The following analysis of the uses of the Stadium Pal at a long public reading, on an overbooked coast-to-coast flight, or when you just didn't feel like looking for a bathroom, had me in stitches. Combine this delightfulness with telling his parents about his double major in patricide and matricide at Princeton and his adventures in quitting smoking, and the dry humor of this piece of work is just that - a piece of work.

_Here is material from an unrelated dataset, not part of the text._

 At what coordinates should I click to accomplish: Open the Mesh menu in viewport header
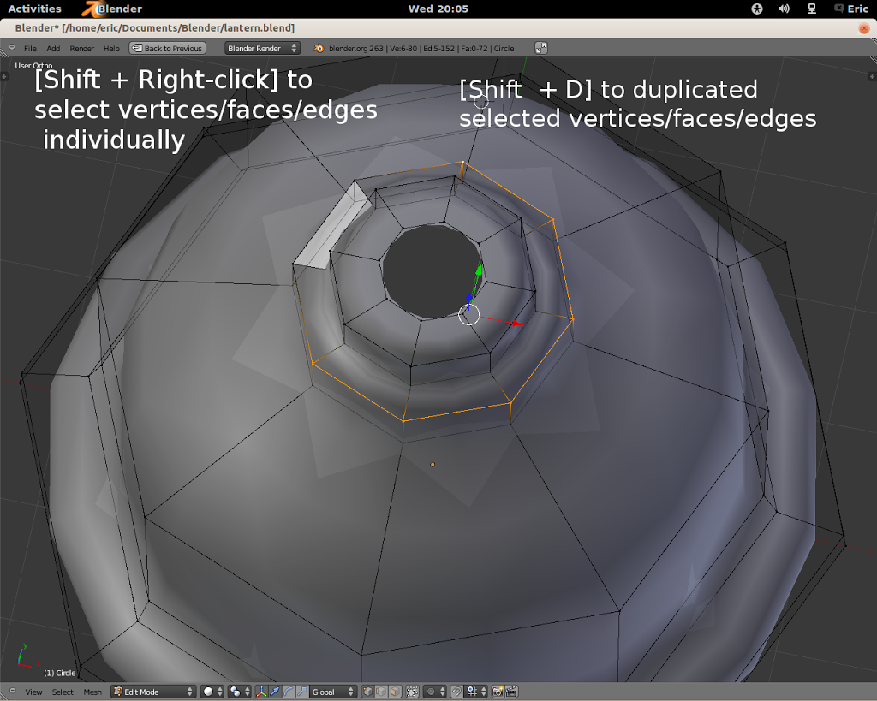[92, 692]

Some of it is vulgar. VERY vulgar. Complete with everything from F-bombs to the N-word, the language of this book can leave the sensitive reader reeling. It would be easy to hold this against Sedaris if the bulk of the book wasn't so freaking hilarious. I do wish he would have included more pieces on his family since the part about their babysitter, Mrs. Peacock, demanding that he and his sisters scratch her hairy, sweaty back with a plastic monkey hand on a stick was just too good. I definitely would have preferred more focus on his quick-witted sisters rather than on his somewhat mundane boyfriend, Hugh. He got a little boring after a while.


The verdict on this one? Read with caution. It's off key, tasteless at times, and very weird. It's also very, very funny.....to some. I will end by sharing what was probably my favorite moment from the whole book. While discussing how modern society has drastically changed its view on smoking from previous generations, Sedaris writes this excerpt. It's so horrible I was almost peeing my pants I was laughing so hard.


It seems crazy to cut smoking mothers out of textbooks, but within a few years they won't be allowed in movies either. A woman can throw her newborn child from the roof of a high-rise building. She can then retrieve the body and stomp on it while shooting into the windows of a day care center, but to celebrate these murders by lighting a cigarette is to send a harmful message. There are, after all, young people watching, and we wouldn't want them to get the wrong idea.